Son muchos los elementos de interés de este planteamiento.
Uno de ellos es que el saber es un fruto colectivo, que los seres humanos
producen en común, pues la inteligencia más preclara y la mente más maravillosa
siempre se nutre de las aportaciones de su época y de épocas pasadas. El
individualismo, también en ciencia, es un mito del liberalismo, una ficción que
poco tiene que ver con la realidad.
Deleuze y Guattari escriben
en el inicio de uno de sus grandes textos, Mil mesetas, que ese libro lo han escrito muchos, porque además de
escribirlo a cuatro manos, cada uno de ellos es, a su vez, todos los autores
que le han influido. Nunca creamos en soledad, sino en la compañía de quienes
nos anteceden y acompañan. De ahí que todo producto pueda ser entendido, sin
duda, como un acto colectivo.
Creamos, producimos, pensamos, en el marco de una
colectividad de la que nos nutrimos. Sin embargo, segunda cuestión de interés,
ese saber social del que nos beneficiamos tiende a ser patrimonializado por una
reducida parte de la sociedad para beneficio propio. Marx aplica su análisis a
la cuestión de las técnicas productivas. En los Grundrisse subraya que la mecanización de la producción, la
introducción de maquinaria de manera masiva en las fábricas, no se hace
buscando el bien social, sino el beneficio particular. Esa tecnología, fruto
del saber colectivo de toda una sociedad, no es aplicada para beneficio común,
para que las tareas más duras y complejas se simplifiquen y, de ese modo,
reducir las horas de trabajo, haciendo la vida más agradable, sino para que el
capital obtenga un mayor, y estratosférico, beneficio. Es decir que en lugar de
utilizar el saber común para beneficio común, se utiliza para beneficio
particular.
Y lo que es aplicable al ámbito de la producción y de la
técnica es extensible, en la actualidad, a buena parte de las dinámicas de la
sociedad neoliberal. Si en algo se está especializando el neoliberalismo es en
expropiar saberes comunes, a través, por ejemplo, de su política de patentes
que, en los casos más extremos, ha privado a comunidades tradicionales de
utilizar ciertos recursos, como plantas medicinales, tras ser patentadas por
multinacionales farmacéuticas. Terrible paradoja en la que quienes han
utilizado durante toda su historia un bien, quedan desposeídos de él. En otro
sentido, es lo que ocurre con la universidad, vampirizada por la empresa
privada para su interés y alejada de la función social que debiera
caracterizarla. Pues para algunos, poner la universidad al servicio de la
sociedad quiere decir, lisa y llanamente, al servicio del interés predador de
las empresas. Recurriendo a otro concepto de Marx que los tiempos reactivan, el
saber también está atravesado por la lucha de clases.
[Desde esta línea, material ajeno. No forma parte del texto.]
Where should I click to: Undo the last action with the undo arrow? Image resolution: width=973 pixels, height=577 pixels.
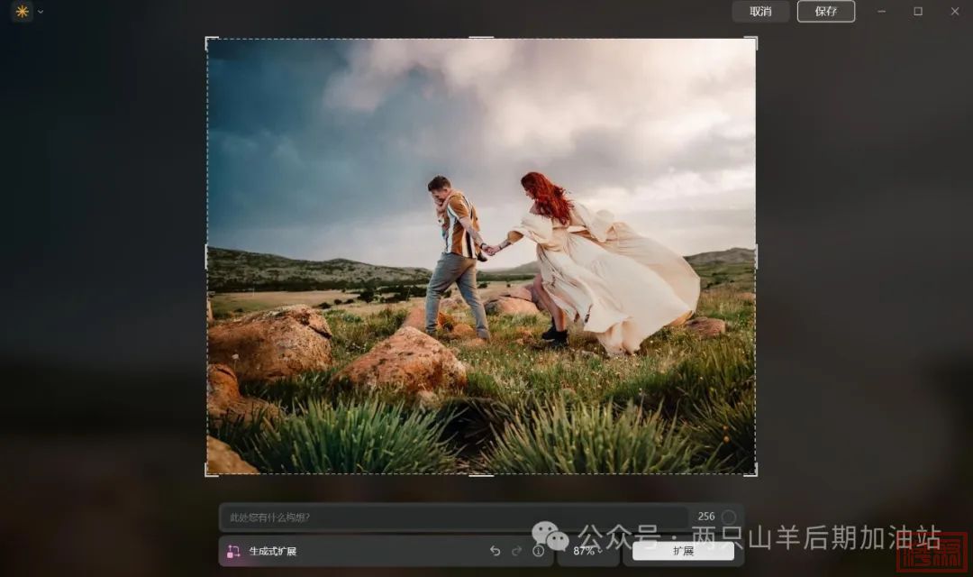click(495, 551)
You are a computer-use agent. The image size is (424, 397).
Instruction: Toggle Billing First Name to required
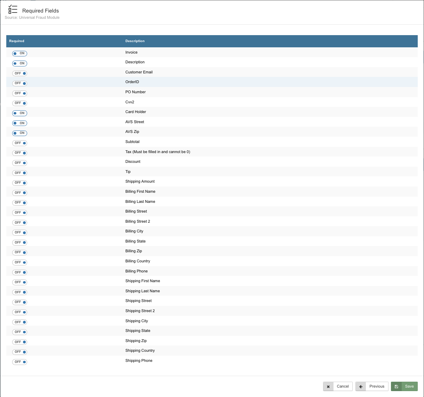(19, 193)
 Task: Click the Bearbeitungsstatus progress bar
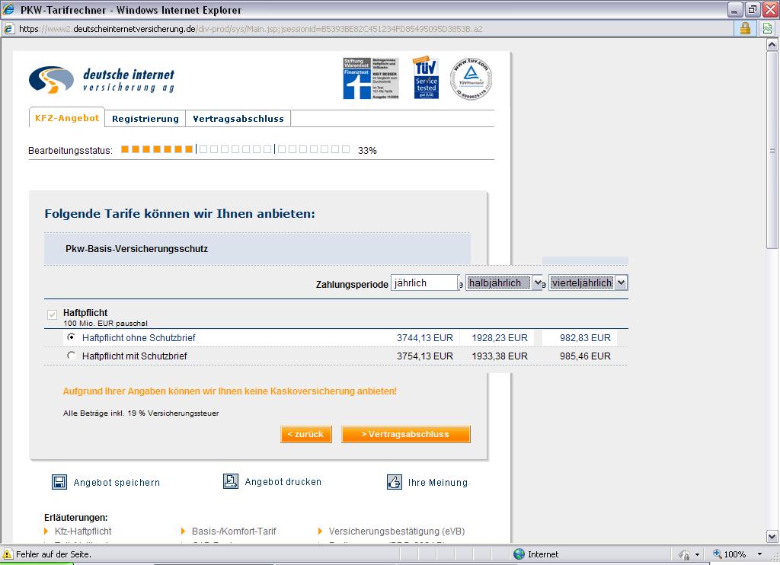coord(235,150)
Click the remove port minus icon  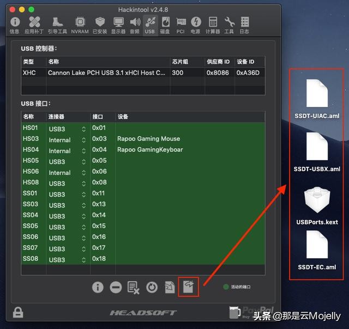pos(116,287)

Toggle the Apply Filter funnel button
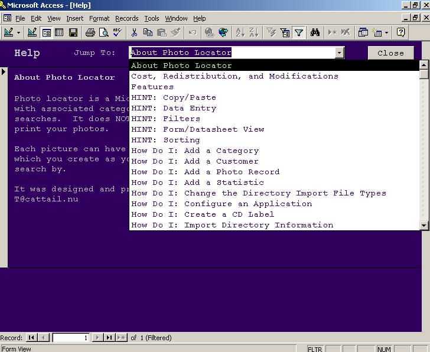pyautogui.click(x=299, y=32)
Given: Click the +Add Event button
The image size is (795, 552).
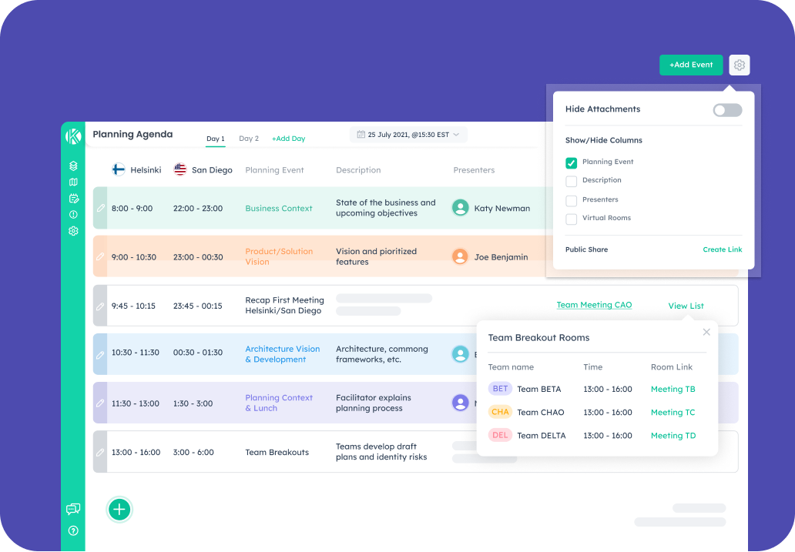Looking at the screenshot, I should [691, 65].
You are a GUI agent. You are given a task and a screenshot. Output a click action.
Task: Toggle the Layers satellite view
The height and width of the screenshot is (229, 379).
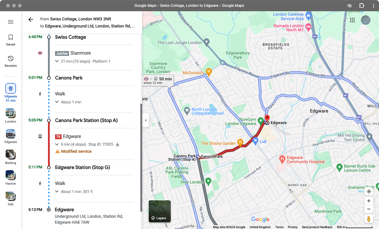[160, 212]
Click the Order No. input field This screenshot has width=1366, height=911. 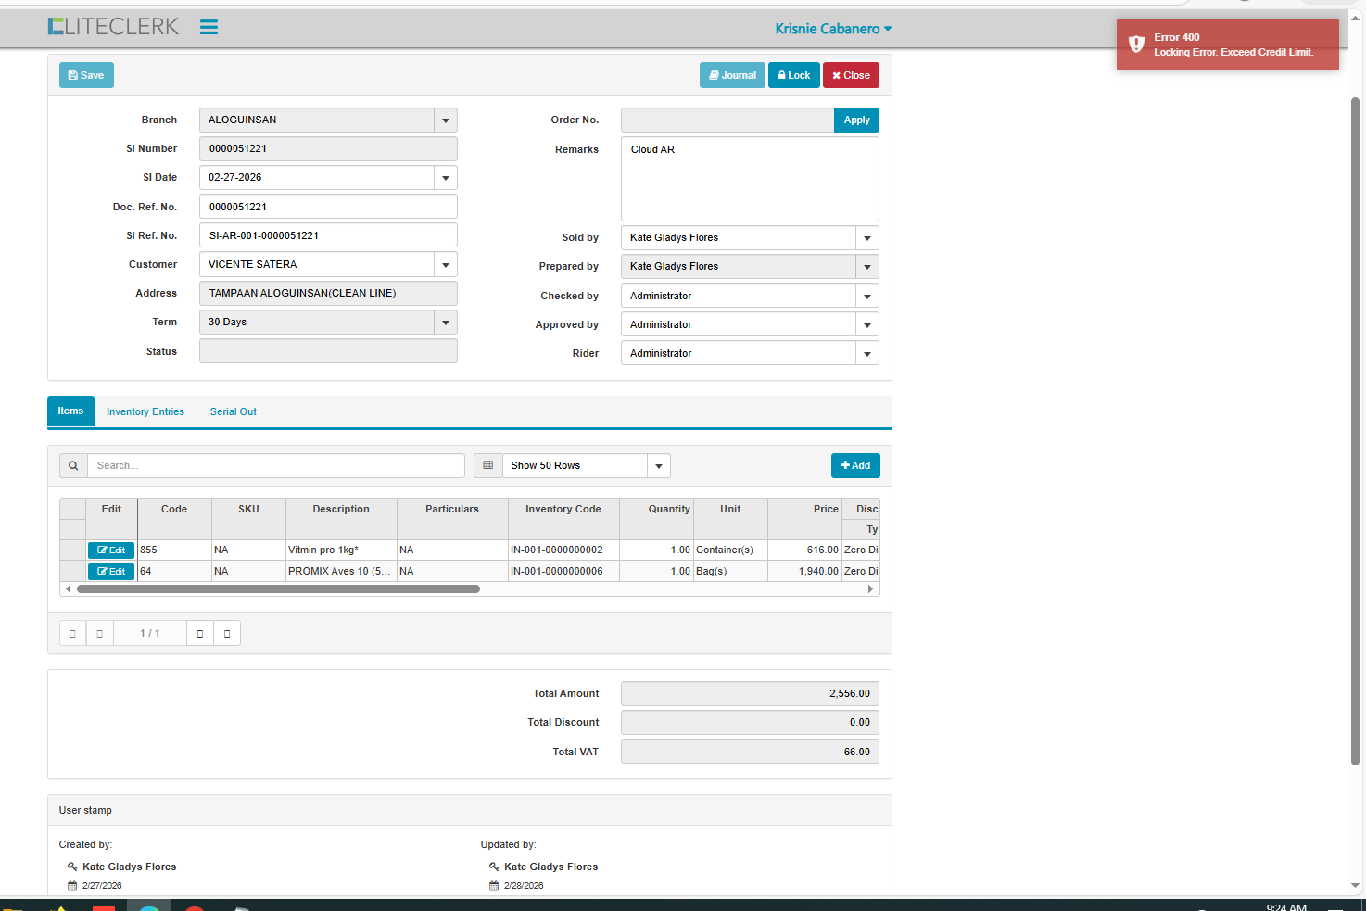727,120
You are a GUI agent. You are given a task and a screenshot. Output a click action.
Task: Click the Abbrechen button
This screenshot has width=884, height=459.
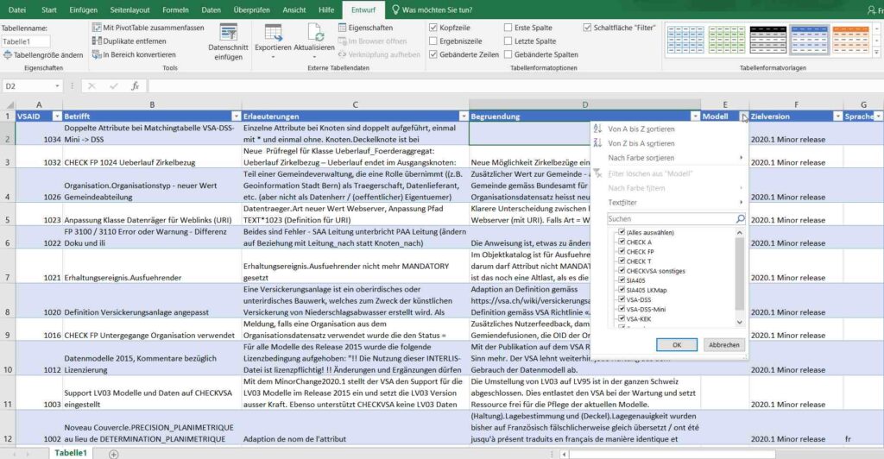pyautogui.click(x=723, y=344)
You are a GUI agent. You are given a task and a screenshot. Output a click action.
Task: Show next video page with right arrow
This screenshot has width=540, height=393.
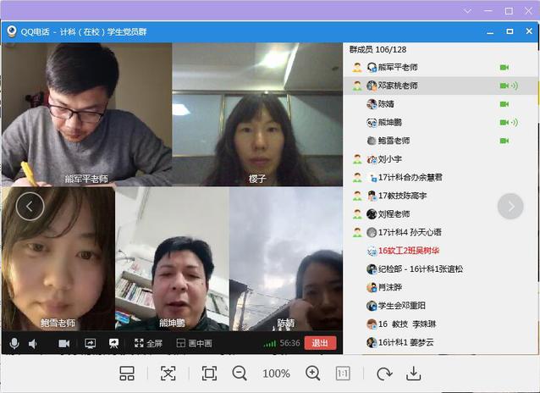pos(510,206)
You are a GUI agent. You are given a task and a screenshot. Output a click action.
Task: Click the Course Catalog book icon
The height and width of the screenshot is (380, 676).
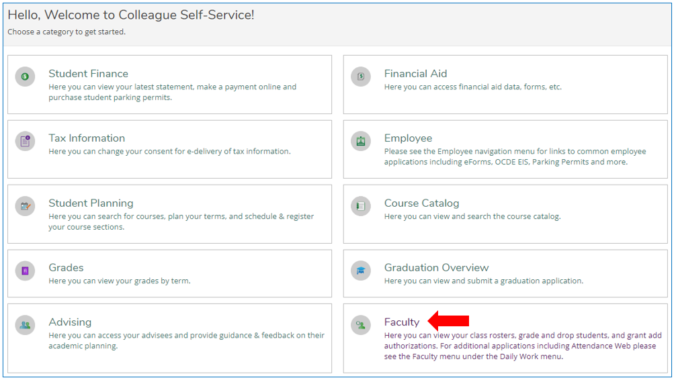361,206
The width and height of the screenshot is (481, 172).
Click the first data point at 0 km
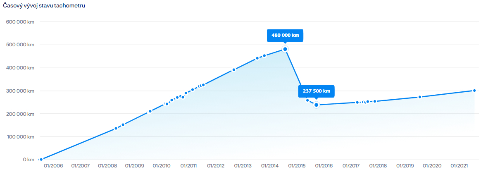41,159
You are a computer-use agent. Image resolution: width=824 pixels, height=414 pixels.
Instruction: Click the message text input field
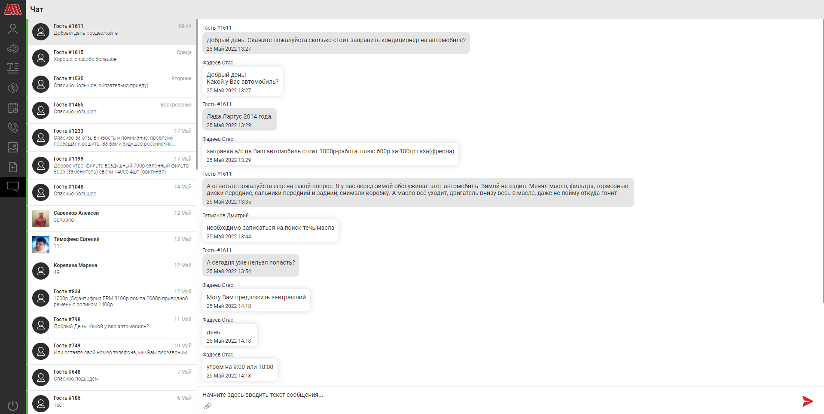[498, 395]
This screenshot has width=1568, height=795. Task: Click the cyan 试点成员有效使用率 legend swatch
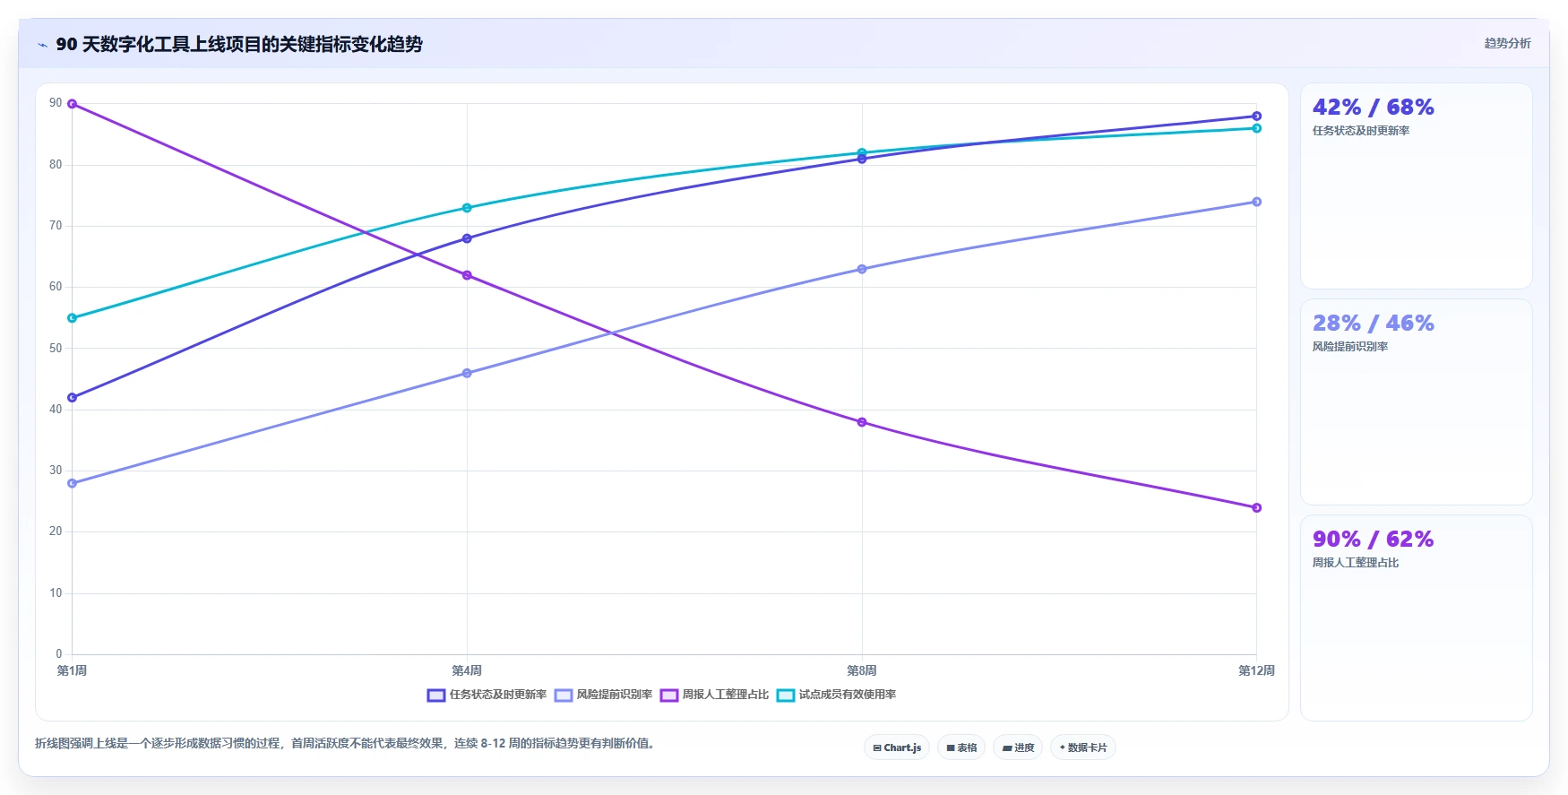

Uno de los aspectos de la lucha política contemporánea es la
lucha por lo común. Por un lado, los poderes económicos se esfuerzan por
privatizar bienes comunes, como el agua, las fuentes de energía o los saberes
médicos, por otro, cierto activismo político entiende que de lo que se trata
es, precisamente, de lo contrario, de promover la ampliación del campo de lo
común, para colocar al servicio de la comunidad lo en común producido. La
disyuntiva es clara: una política al servicio de las élites o de la mayoría
social. Esa es, no nos engañemos, la actual línea de demarcación política. Una
línea que también heredamos del pasado.